Entries shown:
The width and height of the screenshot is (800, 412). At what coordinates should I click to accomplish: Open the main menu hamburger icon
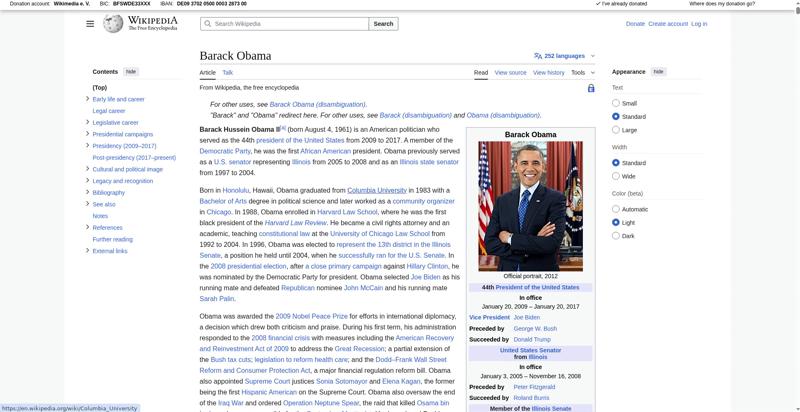[x=91, y=23]
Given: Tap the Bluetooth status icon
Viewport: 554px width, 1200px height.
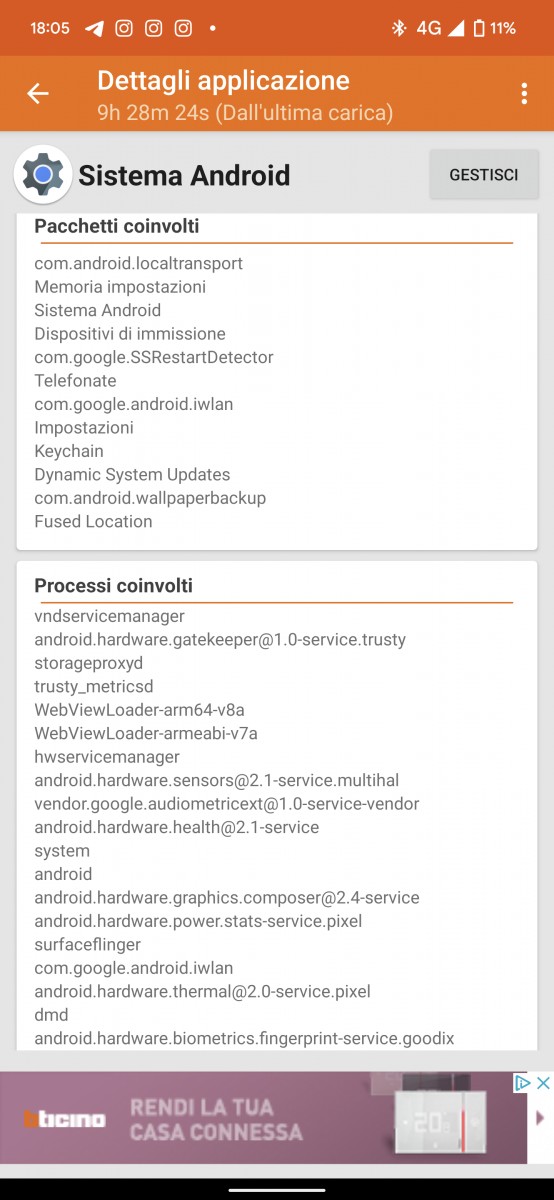Looking at the screenshot, I should coord(398,28).
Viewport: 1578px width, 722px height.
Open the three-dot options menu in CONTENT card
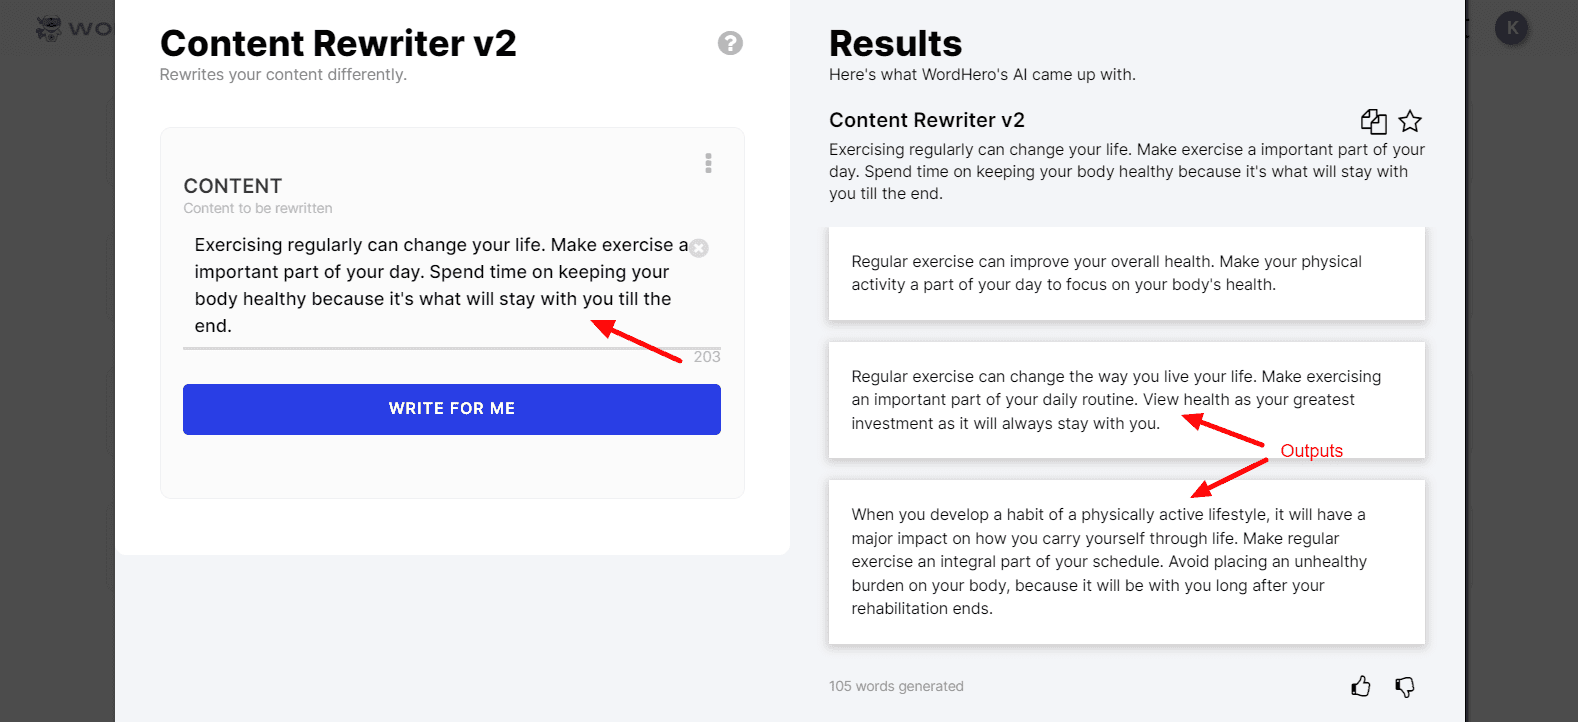[x=708, y=163]
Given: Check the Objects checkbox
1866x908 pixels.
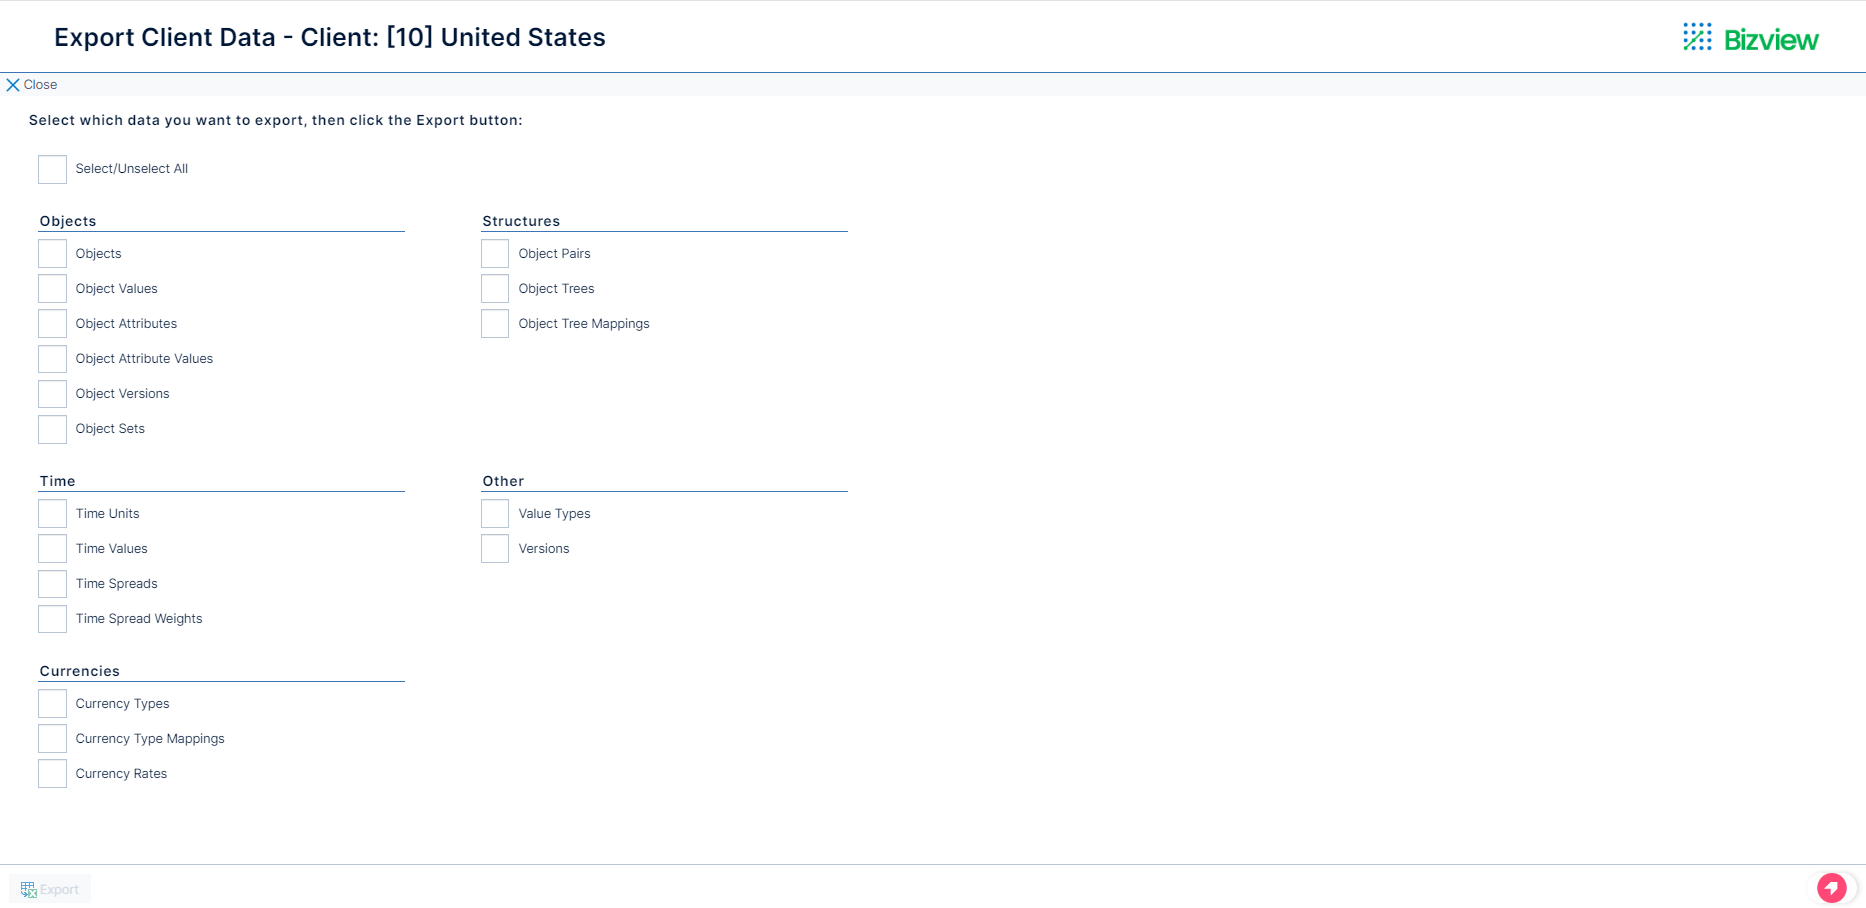Looking at the screenshot, I should (x=53, y=254).
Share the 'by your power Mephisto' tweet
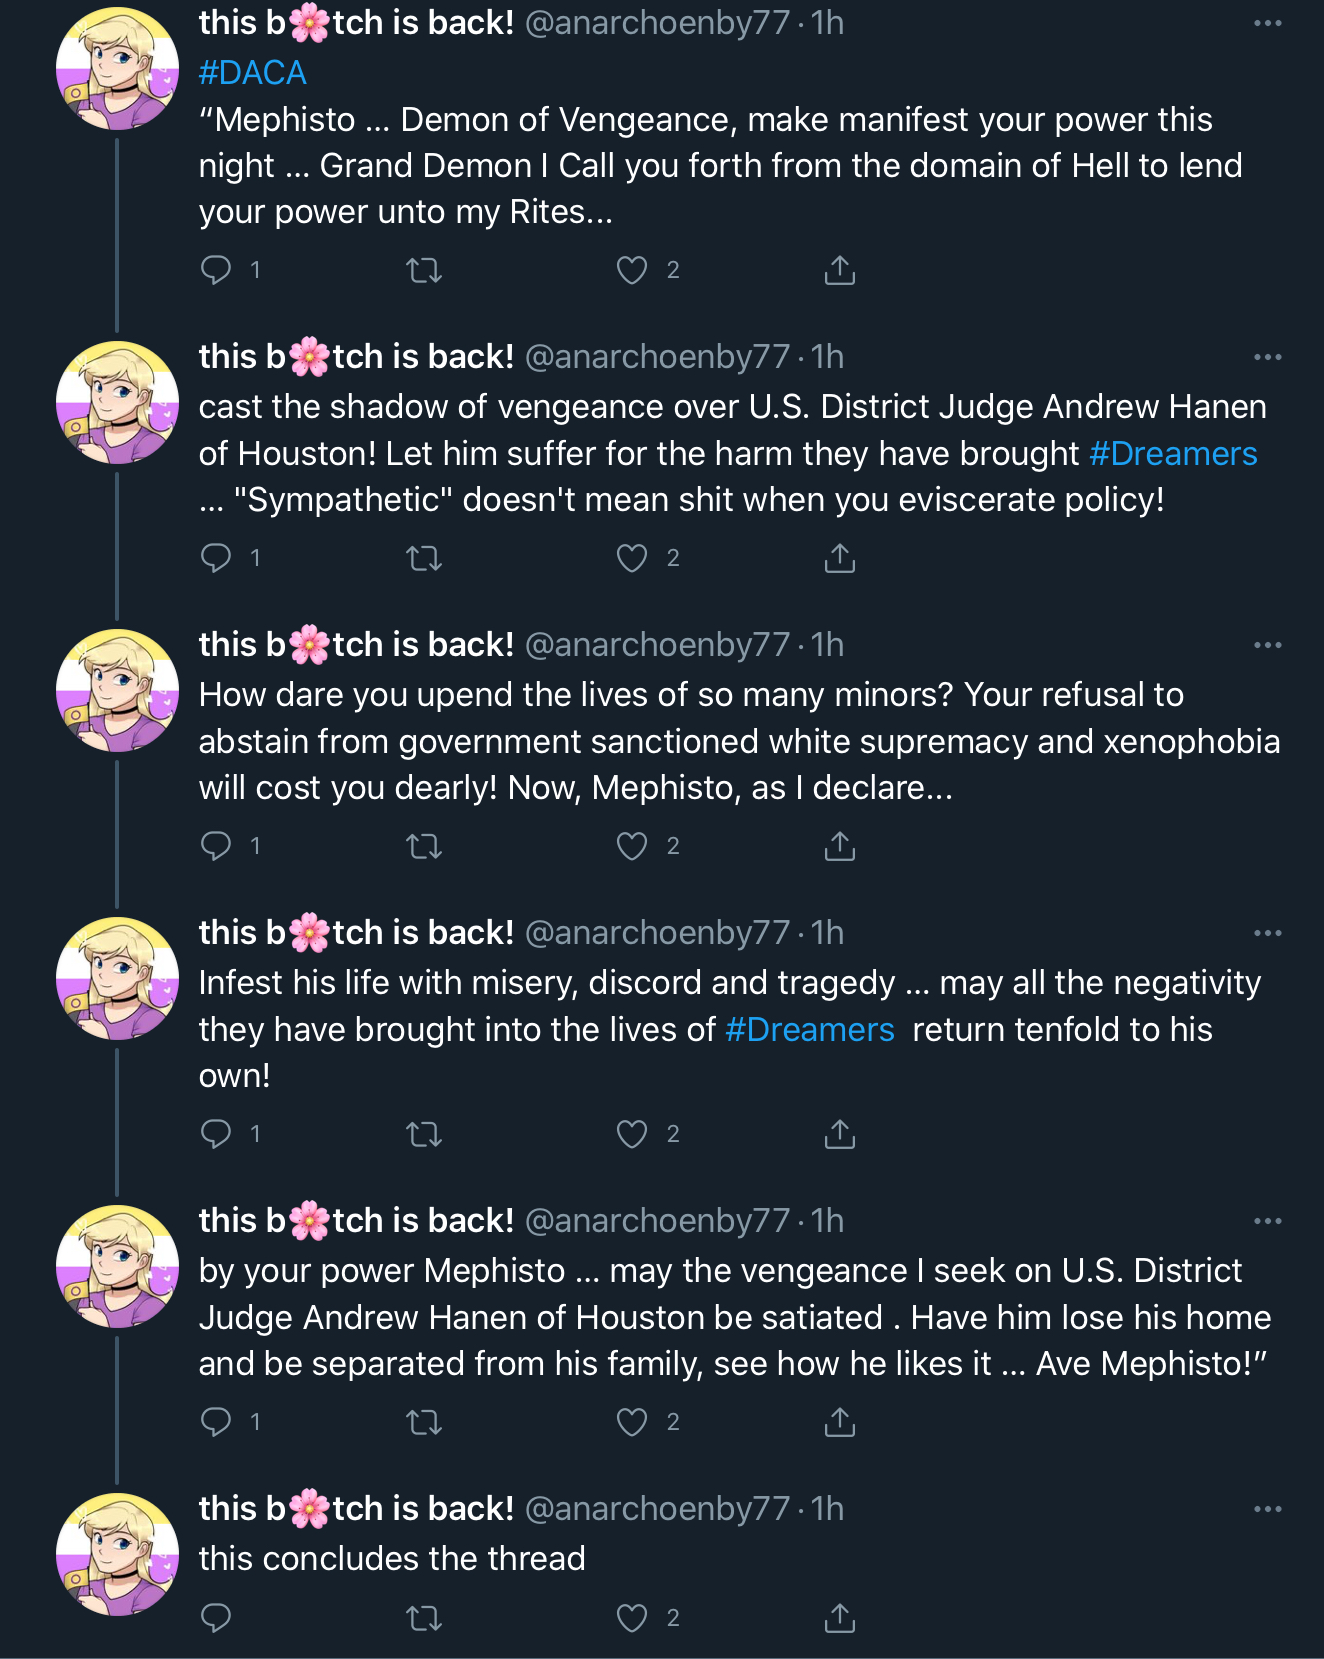Viewport: 1324px width, 1659px height. tap(840, 1422)
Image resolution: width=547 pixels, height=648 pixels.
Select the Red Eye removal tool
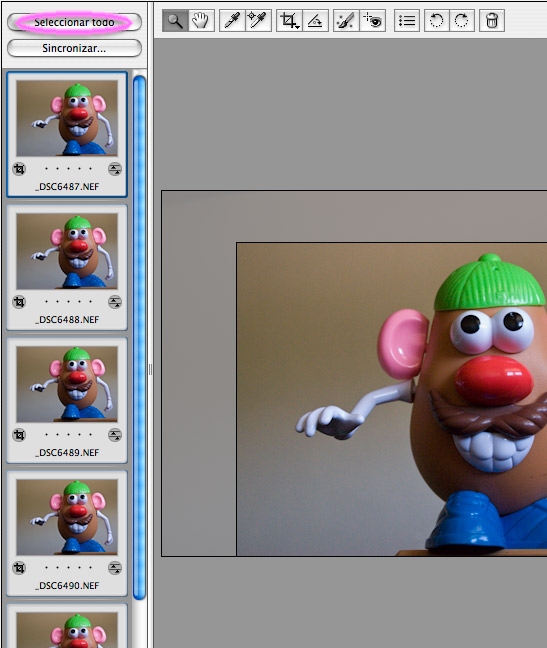pyautogui.click(x=372, y=21)
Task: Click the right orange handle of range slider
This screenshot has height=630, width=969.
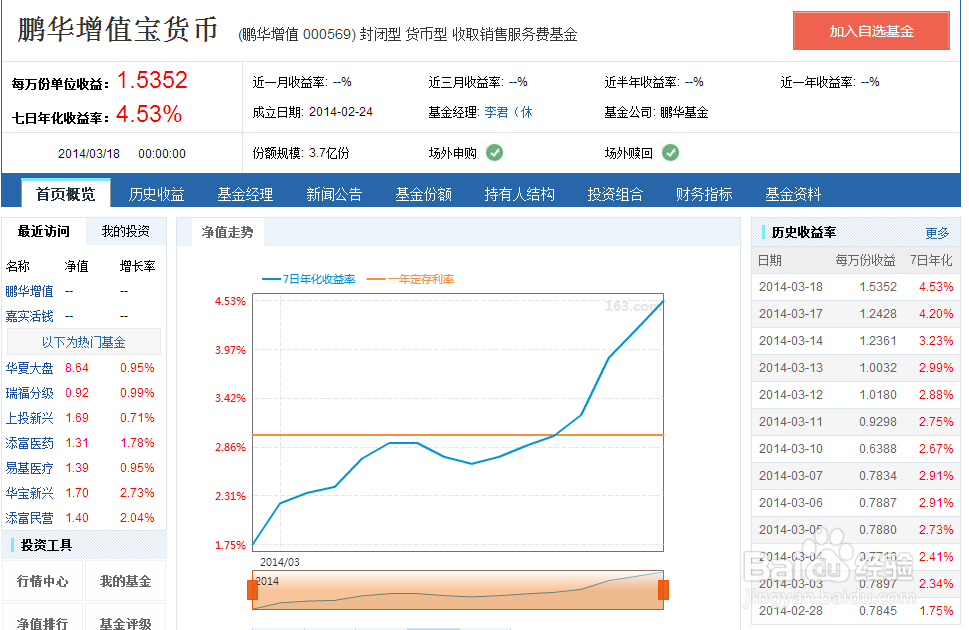Action: [x=662, y=589]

Your task: Look through the entries above; copy every line holding the string "Given".

Answer:
Given: Tap the Bluetooth status icon
Given: Check the Objects checkbox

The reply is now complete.